Experts have been particularly concerned about AstraZeneca’s vaccine trials, which began in April in Britain, because of the company’s refusal to provide details about serious neurological illnesses in two participants, both women, who received its experimental vaccine in Britain. Those cases spurred the company to halt its trials twice, the second time earlier this month. The studies have resumed in Britain, Brazil, India and South Africa, but are still on pause in the U.S. About 18,000 people worldwide have received AstraZeneca’s vaccine so far.

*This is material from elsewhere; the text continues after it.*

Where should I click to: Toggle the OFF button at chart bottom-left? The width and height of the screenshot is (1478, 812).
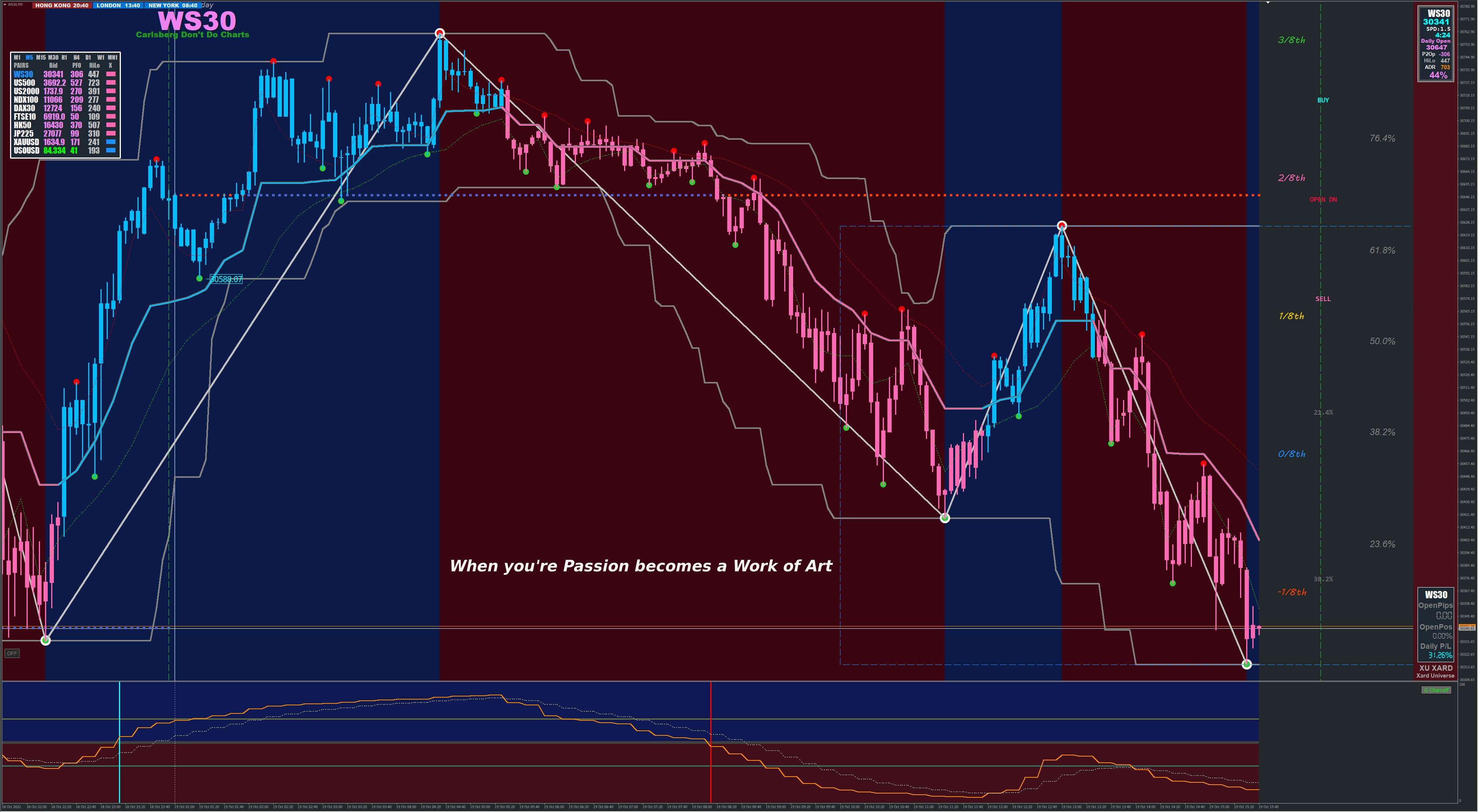pos(12,653)
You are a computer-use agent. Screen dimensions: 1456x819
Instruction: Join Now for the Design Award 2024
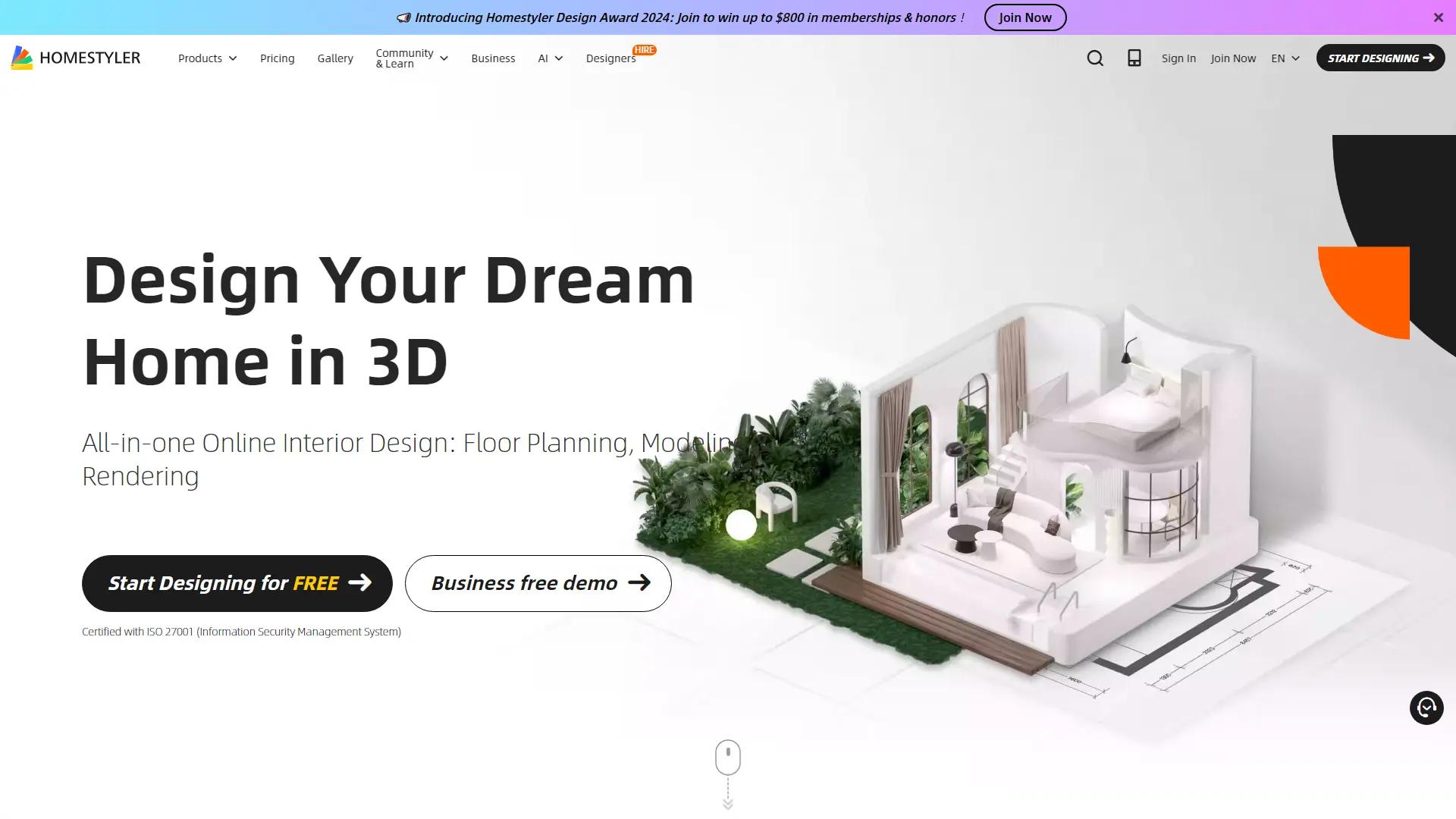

AstraZeneca’s 111-page trial blueprint, known as a protocol, states that its goal is a vaccine with 50 percent effectiveness — the same threshold that the Food and Drug Administration has set in its guidance for coronavirus vaccines. To determine with statistical confidence whether the company has met that target, there will have to be 150 people ill with confirmed coronavirus among participants who were vaccinated or received placebo shots.
However, the plan anticipates that a safety board will perform an early analysis after there have been just 75 cases. If the vaccine is 50 percent effective at that point, it might be possible for the company to stop the trial early and apply for authorization from the government to release the vaccine for emergency use.
The company did not immediately inform the public about the neurological problems of either participant. Nor did it promptly alert the F.D.A. that it was again pausing its trials after the second U.K. volunteer developed illness and an independent safety board called for a temporary halt, according to multiple people familiar with the situation. The company’s chief executive told investors about the problems but did not discuss them publicly until the information was leaked and reported by STAT.